Michael Berthold, CEO of KNIME, discusses the benefits of integrating AI and ML into business, the top challenges organizations face in integrating automation into their workflows and major technological breakthroughs in data science in this Q&A:

————–

Hi Michael, please walk us through your journey and learnings as a CEO of KNIME.

I started with limited industry experience and primarily an academic background, so we had the typical engineering-founded learnings: at some point in time, IT isn’t done by the geeks anymore, and instead, you add an IT department. You also realize that engineers don’t scale as salespeople and you need to bring people on board who are actually passionate about sales. The same is true for marketing – finding someone who gets KNIME, can talk to geeks, and translate what they mumble to non-geeks was a longer journey. I also had to learn that not everybody sees numbers as a proxy for the insights they can reveal, but that many people tend to focus on the surface–on the numbers themselves. By now, I can rely on a couple of key individuals who truly own parts of KNIME and I can start to go back to what I do better (and what I also enjoy doing). Lastly, I also learned that “Management by walking around” is actually a thing and that “Change Management” is not just business BS. It’s still amazing to me how people don’t listen to what you say the first time.

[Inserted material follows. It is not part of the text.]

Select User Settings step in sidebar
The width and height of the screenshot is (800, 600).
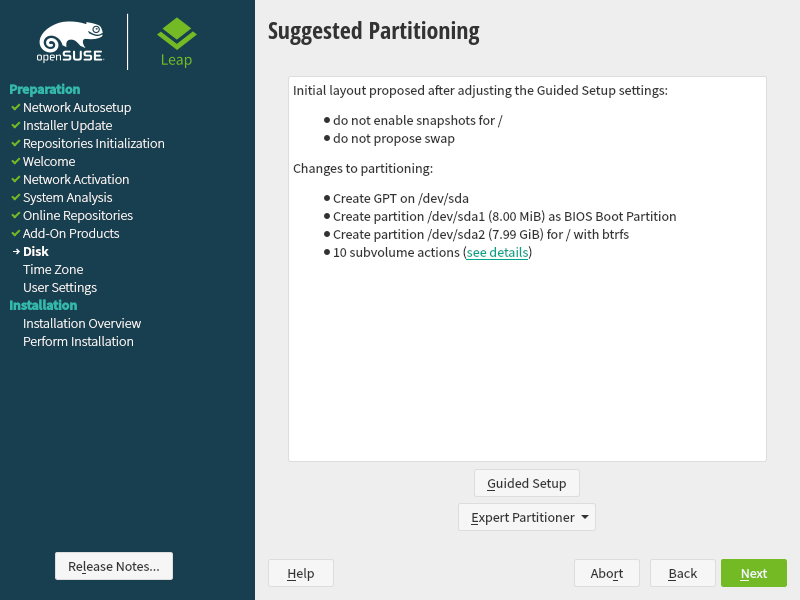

Also Listen: AI Inspired Series by AiThority.com: Featuring Bradley Jenkins, Intel’s EMEA lead for AI PC & ISV strategies

KNIME is known for bridging the worlds of dashboards and advanced analytics. Can you explain how KNIME achieves this and what makes it distinct from other analytics platforms?

KNIME’s workflow-based interface makes it intuitive and easy to use, both for users just getting started with analytics, and those who are looking to dive deeper into more advanced analytics and data science techniques. However, KNIME’s open-source nature also ensures users get access to the broadest set of data technology (with 300+ integrations) and the deepest analytical capabilities (with access to all popular ML libraries and genAI models).

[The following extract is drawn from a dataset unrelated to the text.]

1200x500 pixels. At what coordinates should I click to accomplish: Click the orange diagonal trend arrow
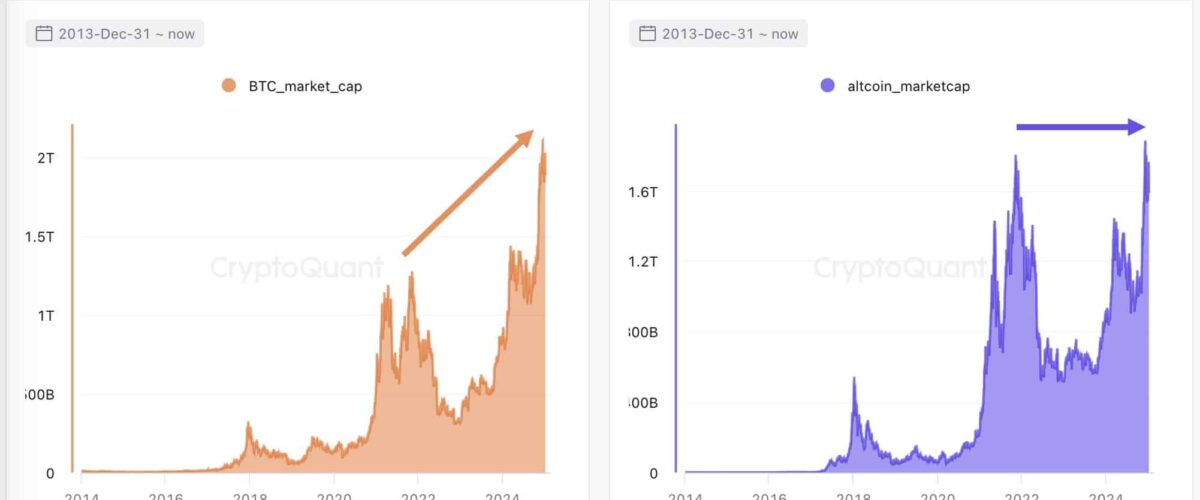pos(468,193)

And while you can use KNIME’s open-source product to build workflows, you can use the commercial product to automate, deploy, and ultimately control and govern those workflows.

KNIME’s software is distinct through its:

Breadth & depth. Open source means KNIME can integrate with any current or future data technology (access any ML techniques and libraries; connect to any databases, big data platforms, LLM model providers, cloud services, and file formats; integrate with any visualization or BI tool, and more). Any KNIME user benefits from community-driven innovation. Extensions, forum help, and working examples are available for all popular use cases across industries and departments.
Consistent visual workflow paradigm for all data work. Data access, visualization, abstraction, encapsulation, deployment, and orchestration all happen through workflows – no need to incorporate code, unless you want to.Also, with KNIME, the workflow is the program. Low-code is a broad term – many low-code providers are simply adding a UX on top of a coding language like Python. You visually drag and drop nodes, and underneath the interface that action creates code. With KNIME, the visual workflow is the program and the corresponding programming language is a network connecting nodes. The advantage here is that everything can be done without code, and KNIME does not rely on any one single language or library to stay relevant.
Enterprise-scale, but highly flexible and customizable. Providing enterprises with the ability to implement infrastructure, scale, control, and governance to their distinct specifications. Enterprises using KNIME can have thousands of users and workflows that need to be governed.
No barrier to entry. Since the ability to create workflows of any complexity is available completely for free, users or teams can start learning and upskilling on low-code data science immediately, with no cost or IT overhead. The efficiency and TCO of organizational upskilling helps organizations get to “data-driven” much faster than what proprietary tools would allow.

With the growing importance of AI and machine learning, how does KNIME integrate these technologies into its platform, and what benefits does this bring to business and data experts alike?

Before GenAI, KNIME was already built with the consideration that a lot of development in the data science and AI space lay ahead.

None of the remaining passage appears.